Legends and Lattes: An orc retires from adventuring to run a coffeeshop. This didn’t quite hit the spot for me. I was promised a plotless book, but instead there were constantly mafia dons and powerful magical items and mysterious figures from the orc’s past and so on. I also disliked that all the main characters got along perfectly and that internal conflict was at best gestured at.
Nevertheless, the detailed descriptions of the process of founding a coffeeshop were engrossing. Legends and Lattes is from the Redwall-Dragaera school of fantasy meals, which is always a pleasure. A friend stopped in the middle of reading to bake, which I believe is what the book truly wants. A good fluffy read for a bad day.
The Kaiju Preservation Society: Nuclear bombs thinned the barriers between alternate universes, which enabled kaiju—giant animals whose parasites are bigger than humans and who are powered by their own nuclear reactors—to cross over from the universe where they evolved. That’s right, Godzilla was real and caused by Hiroshima, although he didn’t actually make it to Tokyo; the governments covered him up, but one of the filmmakers heard the rumors and made them into a movie.
One of John Scalzi’s better books, up there with Old Man’s War and Redshirts. He’s not trying to be overly ambitious, but is sticking to what he’s best at: banter and old-fashioned sci-fi action. Scalzi understands the ratio of kaiju science to plot I want in my book: the first 80% is kaiju worldbuilding infodumps, with almost the entire plot crammed in the last 20%. The ecology was well-researched and well-thought-out enough that it didn’t throw me out of the book entirely.
The Spare Man: Locked-room mystery on a spaceship. Didn’t quite work for me. I found the heroine unlikeable because she used her wealth and privilege to stomp on people who are just trying to get their jobs done, and the other characters calling her out didn’t actually make me hate her less. It was generally unclear to me why she was trying to solve the mystery instead of leaving it to her lawyer and the police, like everyone kept telling her to. The twists of the mystery often left me a bit confused, in part because the characters didn’t have much depth so I had trouble remembering who was who. I complain, but I did read it in like two days because I had to find out what would happen next, so take my review with a few grains of salt.

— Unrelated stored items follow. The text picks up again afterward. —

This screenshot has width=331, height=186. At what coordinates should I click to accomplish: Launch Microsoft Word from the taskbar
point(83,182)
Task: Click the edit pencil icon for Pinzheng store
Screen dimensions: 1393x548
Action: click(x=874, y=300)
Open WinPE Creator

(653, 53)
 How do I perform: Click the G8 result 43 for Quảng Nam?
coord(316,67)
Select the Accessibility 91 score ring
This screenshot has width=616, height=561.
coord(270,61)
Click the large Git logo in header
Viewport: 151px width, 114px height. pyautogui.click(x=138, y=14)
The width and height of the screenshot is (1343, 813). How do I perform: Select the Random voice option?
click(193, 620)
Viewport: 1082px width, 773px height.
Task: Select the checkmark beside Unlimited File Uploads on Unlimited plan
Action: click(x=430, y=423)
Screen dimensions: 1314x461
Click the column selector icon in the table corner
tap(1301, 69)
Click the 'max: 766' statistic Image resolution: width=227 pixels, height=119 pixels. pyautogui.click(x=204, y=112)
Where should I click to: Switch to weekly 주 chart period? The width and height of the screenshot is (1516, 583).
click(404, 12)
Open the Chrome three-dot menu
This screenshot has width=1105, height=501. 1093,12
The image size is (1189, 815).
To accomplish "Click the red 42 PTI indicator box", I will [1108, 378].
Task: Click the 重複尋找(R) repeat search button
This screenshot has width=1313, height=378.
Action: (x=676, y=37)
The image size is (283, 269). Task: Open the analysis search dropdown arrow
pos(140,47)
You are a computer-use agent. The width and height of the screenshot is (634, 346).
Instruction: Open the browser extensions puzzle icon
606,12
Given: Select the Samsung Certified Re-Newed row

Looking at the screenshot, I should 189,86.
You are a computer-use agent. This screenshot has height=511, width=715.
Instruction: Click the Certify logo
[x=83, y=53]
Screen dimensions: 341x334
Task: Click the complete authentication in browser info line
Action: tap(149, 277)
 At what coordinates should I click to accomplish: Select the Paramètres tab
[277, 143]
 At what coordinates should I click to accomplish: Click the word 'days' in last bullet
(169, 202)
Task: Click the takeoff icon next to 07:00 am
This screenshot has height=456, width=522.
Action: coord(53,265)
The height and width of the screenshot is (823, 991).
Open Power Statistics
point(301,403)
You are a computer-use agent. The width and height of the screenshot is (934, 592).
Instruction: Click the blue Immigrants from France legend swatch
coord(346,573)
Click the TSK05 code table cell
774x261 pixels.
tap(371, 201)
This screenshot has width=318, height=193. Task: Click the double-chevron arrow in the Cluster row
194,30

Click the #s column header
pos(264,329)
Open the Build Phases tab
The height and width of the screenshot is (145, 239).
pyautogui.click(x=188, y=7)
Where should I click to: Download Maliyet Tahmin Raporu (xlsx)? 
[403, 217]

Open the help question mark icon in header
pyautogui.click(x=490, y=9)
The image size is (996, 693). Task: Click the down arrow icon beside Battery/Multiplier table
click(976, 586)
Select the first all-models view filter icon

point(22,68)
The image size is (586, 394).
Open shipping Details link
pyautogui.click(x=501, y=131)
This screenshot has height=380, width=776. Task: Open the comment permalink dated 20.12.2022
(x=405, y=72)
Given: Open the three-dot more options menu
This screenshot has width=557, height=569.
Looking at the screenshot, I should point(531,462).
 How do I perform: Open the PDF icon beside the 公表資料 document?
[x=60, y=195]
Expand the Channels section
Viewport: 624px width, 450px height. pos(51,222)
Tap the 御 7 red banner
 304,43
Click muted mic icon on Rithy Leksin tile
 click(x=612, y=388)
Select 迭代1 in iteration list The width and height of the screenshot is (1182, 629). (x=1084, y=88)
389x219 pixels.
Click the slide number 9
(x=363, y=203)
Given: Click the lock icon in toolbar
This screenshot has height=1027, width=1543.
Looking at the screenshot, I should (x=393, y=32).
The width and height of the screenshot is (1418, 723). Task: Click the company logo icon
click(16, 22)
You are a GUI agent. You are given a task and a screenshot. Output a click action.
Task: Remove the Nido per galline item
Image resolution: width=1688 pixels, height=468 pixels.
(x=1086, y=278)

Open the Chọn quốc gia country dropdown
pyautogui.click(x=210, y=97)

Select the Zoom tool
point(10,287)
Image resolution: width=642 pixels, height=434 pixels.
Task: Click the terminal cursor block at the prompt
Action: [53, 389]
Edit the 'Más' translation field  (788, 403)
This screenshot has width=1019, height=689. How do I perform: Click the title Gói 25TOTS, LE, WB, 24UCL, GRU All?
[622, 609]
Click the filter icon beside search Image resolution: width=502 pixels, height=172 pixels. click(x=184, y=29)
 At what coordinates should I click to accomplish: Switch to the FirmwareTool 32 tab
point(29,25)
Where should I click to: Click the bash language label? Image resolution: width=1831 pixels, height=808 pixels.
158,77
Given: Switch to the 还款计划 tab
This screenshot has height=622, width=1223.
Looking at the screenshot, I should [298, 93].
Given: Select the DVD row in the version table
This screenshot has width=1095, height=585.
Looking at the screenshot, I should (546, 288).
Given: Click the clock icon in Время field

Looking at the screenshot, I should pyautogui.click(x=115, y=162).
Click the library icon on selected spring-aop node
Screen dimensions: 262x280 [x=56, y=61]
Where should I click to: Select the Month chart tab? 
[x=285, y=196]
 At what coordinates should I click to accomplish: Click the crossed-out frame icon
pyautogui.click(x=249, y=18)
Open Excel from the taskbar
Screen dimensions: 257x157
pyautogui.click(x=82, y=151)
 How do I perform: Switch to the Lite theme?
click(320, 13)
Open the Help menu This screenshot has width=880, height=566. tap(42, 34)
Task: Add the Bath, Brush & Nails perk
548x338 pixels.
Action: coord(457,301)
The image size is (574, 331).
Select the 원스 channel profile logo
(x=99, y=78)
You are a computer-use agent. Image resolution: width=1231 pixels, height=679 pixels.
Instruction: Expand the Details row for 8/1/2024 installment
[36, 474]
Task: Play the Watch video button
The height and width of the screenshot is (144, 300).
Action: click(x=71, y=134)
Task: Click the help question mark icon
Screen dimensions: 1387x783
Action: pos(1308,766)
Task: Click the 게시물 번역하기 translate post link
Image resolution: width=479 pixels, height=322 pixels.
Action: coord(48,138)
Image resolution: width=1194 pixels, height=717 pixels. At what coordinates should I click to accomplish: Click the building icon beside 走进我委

I did like Kowal’s handling of a protagonist with chronic pain and PTSD: it felt very true-to-life to me and was a source of interesting obstacles, and she did a good job of coming up with futuristic medical tech that still left her protagonist meaningfully disabled. Although set in the near future, The Spare Man was very obviously published in 2022 (facemasks! everyone gives their pronouns upon introduction! the title “Mx”!). It worked for me though, I think because Kowal’s world feels genuinely lived-in. It’s not just that many people wear facemasks and gloves in public; it’s that celebrities use this fact to conceal their faces. It’s not just that people give their pronouns; it’s that it’s clearly rude and uncomfortable for a character to mention that another character of unknown gender has “a body stereotypically associated with men.” The experience does make me wonder how much weirdtopian fiction I’ve read is actually just obsessed with the culture-war issues of 1982.